Baptist Health System to require COVID-19 vaccine for San Antonio staff amid city’s infection surge

Staff can be exempt for medical or religious reasons

The Baptist Health System has announced that COVID-19 vaccines will be required for all San Antonio staff as the city has seen an increase in infections.
The Baptist Health System has announced that COVID-19 vaccines will be required for all San Antonio staff as the city has seen an increase in infections.

SAN ANTONIO – The Baptist Health System has announced that COVID-19 vaccines will be required for all San Antonio staff as the city has seen an increase in infections.

The mandate was announced “after thoughtful deliberation, and in consultation with our medical staff,” hospital leaders said in a news release.

The policy applies to physicians, medical residents, fellows, trainees, contractors, medical staff, students and volunteers in San Antonio.

“This decision is in keeping with our commitment to providing a safe environment for our patients, visitors, employees and the people of the communities we serve,” Matt Stone, the Group CEO for Baptist Health System, said in the release. “The science shows us the COVID vaccines are effective, safe and your best protection against the virus. Our goal is to do all we can to save lives and slow the spread of COVID-19 and eventually bring an end to the pandemic.”
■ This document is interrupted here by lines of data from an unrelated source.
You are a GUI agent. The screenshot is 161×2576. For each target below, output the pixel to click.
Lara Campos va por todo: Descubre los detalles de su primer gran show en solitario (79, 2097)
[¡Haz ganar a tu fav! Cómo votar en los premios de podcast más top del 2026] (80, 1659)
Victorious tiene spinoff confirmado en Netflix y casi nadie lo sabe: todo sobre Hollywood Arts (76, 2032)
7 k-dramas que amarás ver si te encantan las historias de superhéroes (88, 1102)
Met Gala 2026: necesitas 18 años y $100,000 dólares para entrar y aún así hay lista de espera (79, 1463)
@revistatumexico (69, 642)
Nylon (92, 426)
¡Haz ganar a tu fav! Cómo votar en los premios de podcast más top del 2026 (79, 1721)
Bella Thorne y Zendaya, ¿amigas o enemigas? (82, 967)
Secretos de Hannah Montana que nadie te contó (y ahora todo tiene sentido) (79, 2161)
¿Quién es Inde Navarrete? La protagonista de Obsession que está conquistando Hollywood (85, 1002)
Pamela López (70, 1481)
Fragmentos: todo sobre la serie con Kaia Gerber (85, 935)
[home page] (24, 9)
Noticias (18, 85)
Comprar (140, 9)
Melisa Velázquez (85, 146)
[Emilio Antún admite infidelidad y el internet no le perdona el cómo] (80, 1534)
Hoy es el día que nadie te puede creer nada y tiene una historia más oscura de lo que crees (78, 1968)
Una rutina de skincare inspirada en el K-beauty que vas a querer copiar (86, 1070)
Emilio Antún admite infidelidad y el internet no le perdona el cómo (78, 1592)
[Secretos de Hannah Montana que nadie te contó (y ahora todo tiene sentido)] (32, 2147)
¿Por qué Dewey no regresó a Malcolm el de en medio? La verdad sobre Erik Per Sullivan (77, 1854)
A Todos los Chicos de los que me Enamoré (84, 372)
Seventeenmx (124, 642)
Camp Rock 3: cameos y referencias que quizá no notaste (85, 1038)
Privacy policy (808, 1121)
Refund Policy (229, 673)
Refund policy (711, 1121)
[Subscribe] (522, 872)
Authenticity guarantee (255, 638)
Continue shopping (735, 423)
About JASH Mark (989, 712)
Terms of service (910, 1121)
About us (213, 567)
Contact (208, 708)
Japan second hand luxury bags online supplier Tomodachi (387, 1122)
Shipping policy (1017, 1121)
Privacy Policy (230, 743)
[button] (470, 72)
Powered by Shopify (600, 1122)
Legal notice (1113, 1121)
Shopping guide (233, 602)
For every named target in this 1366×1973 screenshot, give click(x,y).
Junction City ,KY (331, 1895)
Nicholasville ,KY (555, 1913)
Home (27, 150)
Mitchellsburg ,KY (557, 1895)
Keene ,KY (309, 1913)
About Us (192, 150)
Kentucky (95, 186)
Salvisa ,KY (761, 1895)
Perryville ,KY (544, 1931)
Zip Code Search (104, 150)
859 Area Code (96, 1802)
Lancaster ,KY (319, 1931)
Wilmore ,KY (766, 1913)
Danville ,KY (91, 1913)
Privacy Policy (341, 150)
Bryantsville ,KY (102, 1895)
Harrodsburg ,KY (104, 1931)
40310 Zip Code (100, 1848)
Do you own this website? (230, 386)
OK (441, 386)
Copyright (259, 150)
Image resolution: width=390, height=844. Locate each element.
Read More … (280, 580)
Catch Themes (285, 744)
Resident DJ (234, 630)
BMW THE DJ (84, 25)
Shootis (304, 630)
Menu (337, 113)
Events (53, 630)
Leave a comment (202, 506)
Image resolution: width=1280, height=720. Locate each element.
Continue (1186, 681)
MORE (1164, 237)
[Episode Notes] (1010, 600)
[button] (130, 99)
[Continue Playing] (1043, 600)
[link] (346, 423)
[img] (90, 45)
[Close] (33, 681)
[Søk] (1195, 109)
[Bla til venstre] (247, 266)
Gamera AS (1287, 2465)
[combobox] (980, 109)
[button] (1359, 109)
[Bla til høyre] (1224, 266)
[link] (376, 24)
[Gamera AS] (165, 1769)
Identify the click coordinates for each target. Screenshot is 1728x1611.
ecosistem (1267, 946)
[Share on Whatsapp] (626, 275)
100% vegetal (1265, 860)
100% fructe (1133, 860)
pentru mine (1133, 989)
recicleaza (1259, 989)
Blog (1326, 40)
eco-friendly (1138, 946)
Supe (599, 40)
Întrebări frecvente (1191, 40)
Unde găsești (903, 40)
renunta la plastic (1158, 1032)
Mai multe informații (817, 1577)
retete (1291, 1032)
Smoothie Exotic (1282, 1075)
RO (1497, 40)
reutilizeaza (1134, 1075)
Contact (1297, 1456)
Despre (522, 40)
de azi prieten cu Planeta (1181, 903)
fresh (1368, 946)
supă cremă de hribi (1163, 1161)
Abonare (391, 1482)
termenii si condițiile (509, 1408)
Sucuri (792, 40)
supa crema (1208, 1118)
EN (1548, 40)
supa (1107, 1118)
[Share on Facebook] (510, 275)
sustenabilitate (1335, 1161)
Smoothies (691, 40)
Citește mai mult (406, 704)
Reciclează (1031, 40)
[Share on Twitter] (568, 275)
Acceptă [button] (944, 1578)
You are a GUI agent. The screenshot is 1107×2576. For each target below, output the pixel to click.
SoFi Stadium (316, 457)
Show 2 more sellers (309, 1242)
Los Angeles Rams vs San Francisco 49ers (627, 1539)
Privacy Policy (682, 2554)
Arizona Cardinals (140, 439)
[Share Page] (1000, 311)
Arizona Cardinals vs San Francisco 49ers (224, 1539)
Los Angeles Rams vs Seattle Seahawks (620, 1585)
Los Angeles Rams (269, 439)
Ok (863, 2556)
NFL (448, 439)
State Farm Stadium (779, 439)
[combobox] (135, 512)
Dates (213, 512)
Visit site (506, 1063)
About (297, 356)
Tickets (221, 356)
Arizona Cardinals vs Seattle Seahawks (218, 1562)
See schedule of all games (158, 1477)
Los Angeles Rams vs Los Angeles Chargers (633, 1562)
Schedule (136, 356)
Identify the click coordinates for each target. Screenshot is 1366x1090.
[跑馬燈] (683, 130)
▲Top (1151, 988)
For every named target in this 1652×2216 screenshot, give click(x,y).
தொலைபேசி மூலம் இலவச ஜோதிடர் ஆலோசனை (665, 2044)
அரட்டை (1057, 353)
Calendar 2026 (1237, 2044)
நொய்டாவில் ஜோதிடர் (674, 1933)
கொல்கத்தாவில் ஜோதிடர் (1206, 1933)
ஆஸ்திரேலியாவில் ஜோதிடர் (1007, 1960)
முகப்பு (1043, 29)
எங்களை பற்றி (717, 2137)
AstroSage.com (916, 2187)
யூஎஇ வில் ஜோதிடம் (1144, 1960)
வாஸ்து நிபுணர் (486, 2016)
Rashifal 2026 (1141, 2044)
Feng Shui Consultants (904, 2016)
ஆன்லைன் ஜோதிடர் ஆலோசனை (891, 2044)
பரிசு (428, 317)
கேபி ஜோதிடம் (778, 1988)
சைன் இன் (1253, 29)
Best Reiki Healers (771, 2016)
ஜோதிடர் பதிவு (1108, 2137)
Staff can be exempt for medical or religious reasons, according to Baptist, but they will be required to take safety precautions that may include testing.

The announcement was made after San Antonio leaders reported a surge in COVID-19 infections and hospitalizations mixed with a plateau in vaccine rates.

In Bexar County, hospitals reported an increase of 44 COVID-19 patients from Tuesday to Wednesday, bringing current hospitalizations to 629. Compared to early July, about 140 people were hospitalized in the county.

About 97% of those people who are in the hospital due to complications from the virus are not vaccinated.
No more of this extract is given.